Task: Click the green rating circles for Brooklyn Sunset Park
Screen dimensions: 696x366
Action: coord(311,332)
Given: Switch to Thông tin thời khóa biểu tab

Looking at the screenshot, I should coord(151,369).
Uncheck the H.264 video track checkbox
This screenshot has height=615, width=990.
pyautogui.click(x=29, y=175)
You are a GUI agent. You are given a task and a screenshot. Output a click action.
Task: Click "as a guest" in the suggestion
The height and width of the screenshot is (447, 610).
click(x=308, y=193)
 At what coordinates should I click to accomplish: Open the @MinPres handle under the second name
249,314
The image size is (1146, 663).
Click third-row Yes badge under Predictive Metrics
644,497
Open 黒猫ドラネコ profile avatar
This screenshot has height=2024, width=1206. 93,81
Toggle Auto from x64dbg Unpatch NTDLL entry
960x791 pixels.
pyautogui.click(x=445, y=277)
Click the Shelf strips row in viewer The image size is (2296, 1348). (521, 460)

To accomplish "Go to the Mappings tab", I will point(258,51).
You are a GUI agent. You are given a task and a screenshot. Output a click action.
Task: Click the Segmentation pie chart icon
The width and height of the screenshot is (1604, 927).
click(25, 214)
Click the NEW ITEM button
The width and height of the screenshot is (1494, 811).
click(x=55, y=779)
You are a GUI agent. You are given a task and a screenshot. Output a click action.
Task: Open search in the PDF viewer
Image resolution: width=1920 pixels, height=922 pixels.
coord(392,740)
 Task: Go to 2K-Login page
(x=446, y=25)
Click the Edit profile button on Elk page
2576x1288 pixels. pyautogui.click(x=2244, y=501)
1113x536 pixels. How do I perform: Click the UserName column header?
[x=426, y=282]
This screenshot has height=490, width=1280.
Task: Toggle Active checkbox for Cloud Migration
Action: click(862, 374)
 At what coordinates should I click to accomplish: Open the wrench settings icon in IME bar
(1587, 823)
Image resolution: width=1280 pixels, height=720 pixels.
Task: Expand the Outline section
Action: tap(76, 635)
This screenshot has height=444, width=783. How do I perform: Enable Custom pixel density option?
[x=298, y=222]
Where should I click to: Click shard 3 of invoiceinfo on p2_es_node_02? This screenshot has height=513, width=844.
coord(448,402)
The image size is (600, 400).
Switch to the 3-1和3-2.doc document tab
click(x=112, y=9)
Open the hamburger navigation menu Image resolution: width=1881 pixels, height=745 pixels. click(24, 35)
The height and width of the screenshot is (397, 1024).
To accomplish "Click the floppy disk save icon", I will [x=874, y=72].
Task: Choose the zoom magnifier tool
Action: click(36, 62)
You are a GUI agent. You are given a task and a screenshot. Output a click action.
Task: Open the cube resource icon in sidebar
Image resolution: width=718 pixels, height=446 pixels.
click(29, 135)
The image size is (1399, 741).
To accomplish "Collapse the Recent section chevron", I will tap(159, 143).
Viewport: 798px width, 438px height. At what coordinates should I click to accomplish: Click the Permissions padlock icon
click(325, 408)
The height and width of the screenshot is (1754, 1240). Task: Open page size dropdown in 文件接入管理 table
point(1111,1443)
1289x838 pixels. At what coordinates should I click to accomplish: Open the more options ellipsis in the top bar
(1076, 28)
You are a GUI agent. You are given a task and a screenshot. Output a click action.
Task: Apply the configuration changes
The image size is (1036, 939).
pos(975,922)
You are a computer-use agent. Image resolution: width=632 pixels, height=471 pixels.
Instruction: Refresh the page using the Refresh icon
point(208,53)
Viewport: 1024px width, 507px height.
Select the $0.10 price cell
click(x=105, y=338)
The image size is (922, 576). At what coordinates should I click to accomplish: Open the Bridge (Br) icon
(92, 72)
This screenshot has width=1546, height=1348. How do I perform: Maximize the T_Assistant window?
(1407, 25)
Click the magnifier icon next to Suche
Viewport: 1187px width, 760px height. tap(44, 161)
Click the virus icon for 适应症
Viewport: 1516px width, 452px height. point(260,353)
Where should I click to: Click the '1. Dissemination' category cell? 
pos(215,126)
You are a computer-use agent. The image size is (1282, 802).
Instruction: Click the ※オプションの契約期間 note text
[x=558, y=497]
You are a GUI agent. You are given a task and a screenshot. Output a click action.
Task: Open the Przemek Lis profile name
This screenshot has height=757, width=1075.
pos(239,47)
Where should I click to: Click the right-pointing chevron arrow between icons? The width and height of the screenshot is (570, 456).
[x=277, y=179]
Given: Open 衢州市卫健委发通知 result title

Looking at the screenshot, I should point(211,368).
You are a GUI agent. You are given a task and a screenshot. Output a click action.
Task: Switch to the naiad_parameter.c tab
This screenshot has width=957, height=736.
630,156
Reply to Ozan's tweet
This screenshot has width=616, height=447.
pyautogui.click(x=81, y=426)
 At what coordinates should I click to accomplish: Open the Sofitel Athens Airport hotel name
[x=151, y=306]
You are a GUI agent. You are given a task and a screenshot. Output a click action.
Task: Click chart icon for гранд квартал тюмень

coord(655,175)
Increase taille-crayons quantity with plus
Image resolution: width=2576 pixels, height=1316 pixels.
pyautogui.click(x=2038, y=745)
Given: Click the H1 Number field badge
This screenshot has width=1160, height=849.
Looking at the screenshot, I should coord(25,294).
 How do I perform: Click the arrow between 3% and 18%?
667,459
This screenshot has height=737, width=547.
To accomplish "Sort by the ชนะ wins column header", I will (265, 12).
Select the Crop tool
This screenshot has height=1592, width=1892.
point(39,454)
--
WORK REQUIRED:
What you return should be the lines from the beginning of the records through the one that contains "Click the Shelf", repeated exactly and with no additions.

RESULT OF THIS TASK:
Task: Click the green rating circles for Brooklyn Sunset Park
Screen dimensions: 696x366
Action: coord(311,332)
Given: Switch to Thông tin thời khóa biểu tab

Looking at the screenshot, I should coord(151,369).
Uncheck the H.264 video track checkbox
This screenshot has height=615, width=990.
pyautogui.click(x=29, y=175)
You are a GUI agent. You are given a task and a screenshot. Output a click action.
Task: Click "as a guest" in the suggestion
The height and width of the screenshot is (447, 610).
click(x=308, y=193)
 At what coordinates should I click to accomplish: Open the @MinPres handle under the second name
249,314
The image size is (1146, 663).
Click third-row Yes badge under Predictive Metrics
644,497
Open 黒猫ドラネコ profile avatar
This screenshot has height=2024, width=1206. 93,81
Toggle Auto from x64dbg Unpatch NTDLL entry
960x791 pixels.
pyautogui.click(x=445, y=277)
Click the Shelf strips row in viewer The image size is (2296, 1348). (521, 460)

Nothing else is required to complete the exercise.